What is the difference between ViewModel and AndroidViewModel

Rahul Sharma picture Rahul Sharma · Jul 11, 2017 · Viewed 7.8k times · Source

For anyone having this question,

As per Android Documentation,

Since the ViewModel outlives specific activity and fragment instantiations, it should never reference a View, or any class that may hold a reference to the activity context. If the ViewModel needs the Application context (for example, to find a system service), it can extend the AndroidViewModel class and have a constructor that receives the Application in the constructor (since Application class extends Context).

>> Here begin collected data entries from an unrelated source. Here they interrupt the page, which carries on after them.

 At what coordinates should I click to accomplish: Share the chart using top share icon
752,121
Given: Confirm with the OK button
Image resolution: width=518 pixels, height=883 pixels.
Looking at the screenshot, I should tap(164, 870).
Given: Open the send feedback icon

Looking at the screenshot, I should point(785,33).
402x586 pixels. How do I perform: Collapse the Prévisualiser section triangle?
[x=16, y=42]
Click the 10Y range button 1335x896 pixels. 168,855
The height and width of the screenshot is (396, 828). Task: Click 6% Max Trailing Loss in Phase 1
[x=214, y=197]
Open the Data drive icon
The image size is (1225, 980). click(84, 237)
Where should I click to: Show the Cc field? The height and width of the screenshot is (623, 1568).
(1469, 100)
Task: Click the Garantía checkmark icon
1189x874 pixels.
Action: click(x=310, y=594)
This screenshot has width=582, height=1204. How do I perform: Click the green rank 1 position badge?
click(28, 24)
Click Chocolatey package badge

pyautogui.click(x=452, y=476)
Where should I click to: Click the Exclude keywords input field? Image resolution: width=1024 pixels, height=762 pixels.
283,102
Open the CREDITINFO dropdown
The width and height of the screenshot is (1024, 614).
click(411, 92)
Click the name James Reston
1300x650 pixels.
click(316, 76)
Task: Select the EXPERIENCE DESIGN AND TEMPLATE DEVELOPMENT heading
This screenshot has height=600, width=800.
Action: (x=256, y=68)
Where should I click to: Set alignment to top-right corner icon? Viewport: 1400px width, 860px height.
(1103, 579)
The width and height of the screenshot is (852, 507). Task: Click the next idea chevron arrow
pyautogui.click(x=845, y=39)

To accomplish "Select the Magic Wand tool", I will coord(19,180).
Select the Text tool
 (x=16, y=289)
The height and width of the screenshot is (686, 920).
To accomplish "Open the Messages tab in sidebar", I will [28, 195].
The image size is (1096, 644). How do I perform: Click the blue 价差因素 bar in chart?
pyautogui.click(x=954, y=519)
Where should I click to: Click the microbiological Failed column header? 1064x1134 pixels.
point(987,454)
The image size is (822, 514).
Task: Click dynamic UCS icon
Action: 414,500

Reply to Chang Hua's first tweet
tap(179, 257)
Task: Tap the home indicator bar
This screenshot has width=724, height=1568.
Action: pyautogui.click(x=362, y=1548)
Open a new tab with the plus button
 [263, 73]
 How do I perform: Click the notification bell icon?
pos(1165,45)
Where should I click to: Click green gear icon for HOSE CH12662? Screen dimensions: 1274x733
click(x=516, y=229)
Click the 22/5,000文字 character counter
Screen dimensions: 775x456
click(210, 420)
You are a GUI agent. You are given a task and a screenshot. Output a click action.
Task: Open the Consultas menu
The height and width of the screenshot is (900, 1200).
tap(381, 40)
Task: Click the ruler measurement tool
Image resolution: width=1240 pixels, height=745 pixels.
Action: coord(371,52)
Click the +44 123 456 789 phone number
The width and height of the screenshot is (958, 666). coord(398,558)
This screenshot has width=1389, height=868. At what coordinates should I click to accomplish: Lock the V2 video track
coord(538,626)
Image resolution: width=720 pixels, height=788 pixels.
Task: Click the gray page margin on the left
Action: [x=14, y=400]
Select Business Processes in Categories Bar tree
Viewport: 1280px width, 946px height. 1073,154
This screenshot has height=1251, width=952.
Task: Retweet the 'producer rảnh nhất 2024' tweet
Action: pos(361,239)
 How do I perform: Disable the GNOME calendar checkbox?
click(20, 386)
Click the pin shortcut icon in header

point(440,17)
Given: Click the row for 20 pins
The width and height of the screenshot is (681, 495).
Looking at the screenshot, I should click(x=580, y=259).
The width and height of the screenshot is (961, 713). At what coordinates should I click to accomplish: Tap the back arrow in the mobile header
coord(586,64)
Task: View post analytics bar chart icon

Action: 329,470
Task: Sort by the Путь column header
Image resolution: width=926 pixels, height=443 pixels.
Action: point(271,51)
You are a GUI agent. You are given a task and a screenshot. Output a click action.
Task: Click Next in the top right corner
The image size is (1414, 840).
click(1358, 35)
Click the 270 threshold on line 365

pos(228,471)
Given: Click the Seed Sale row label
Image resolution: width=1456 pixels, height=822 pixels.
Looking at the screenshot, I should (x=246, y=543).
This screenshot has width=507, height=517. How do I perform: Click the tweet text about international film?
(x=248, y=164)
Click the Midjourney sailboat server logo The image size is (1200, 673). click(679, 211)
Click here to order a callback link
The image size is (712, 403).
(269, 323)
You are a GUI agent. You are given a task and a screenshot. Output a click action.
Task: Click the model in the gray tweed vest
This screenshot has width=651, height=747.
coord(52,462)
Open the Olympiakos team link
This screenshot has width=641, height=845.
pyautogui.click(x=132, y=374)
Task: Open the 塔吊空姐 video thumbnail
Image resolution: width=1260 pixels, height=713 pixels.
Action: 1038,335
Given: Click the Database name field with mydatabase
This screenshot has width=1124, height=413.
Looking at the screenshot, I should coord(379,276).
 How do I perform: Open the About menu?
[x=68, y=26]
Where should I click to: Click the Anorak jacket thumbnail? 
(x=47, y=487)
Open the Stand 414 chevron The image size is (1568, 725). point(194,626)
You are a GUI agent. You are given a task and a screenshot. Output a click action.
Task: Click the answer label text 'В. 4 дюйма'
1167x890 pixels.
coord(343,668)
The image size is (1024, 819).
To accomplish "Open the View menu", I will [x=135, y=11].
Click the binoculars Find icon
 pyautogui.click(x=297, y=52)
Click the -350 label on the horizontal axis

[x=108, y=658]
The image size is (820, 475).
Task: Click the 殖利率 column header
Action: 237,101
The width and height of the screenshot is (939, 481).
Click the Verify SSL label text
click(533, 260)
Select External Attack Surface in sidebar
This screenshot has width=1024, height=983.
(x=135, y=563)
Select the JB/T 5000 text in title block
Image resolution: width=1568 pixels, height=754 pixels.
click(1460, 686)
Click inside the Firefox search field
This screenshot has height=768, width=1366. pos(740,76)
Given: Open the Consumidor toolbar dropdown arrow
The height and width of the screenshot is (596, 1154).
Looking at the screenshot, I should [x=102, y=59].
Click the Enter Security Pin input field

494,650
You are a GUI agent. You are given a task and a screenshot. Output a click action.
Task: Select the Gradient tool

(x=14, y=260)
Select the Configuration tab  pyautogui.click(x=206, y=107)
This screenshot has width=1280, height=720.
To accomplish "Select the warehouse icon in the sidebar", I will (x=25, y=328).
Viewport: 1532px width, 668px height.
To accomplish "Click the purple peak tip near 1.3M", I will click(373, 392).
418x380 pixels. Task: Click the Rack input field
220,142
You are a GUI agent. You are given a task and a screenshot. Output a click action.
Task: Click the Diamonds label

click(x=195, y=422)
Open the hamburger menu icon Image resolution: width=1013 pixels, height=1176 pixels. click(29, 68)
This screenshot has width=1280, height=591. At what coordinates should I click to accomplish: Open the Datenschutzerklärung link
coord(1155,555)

Documentation can be found here : https://developer.android.com/topic/libraries/architecture/viewmodel.html

Edit: For duplicate explanation: I mean you can extend class to ViewModel as well as AndroidViewModel. When you should extend which, the above explanation is for that only. The links above tells about ViewModel of MVVM architecture in general and not the android.arch.lifecycle.ViewModel

Answer

M0CH1R0N picture M0CH1R0N · Jul 11, 2017

To expand on my comment:

The AndroidViewModel extends ViewModel, so it has all the same functionality. The only added functionality for AndroidViewModel is that it is context aware: when initializing AndroidViewModel you have to pass the Application context as a parameter.

As an example why this is useful, you could show toasts which need the Application context.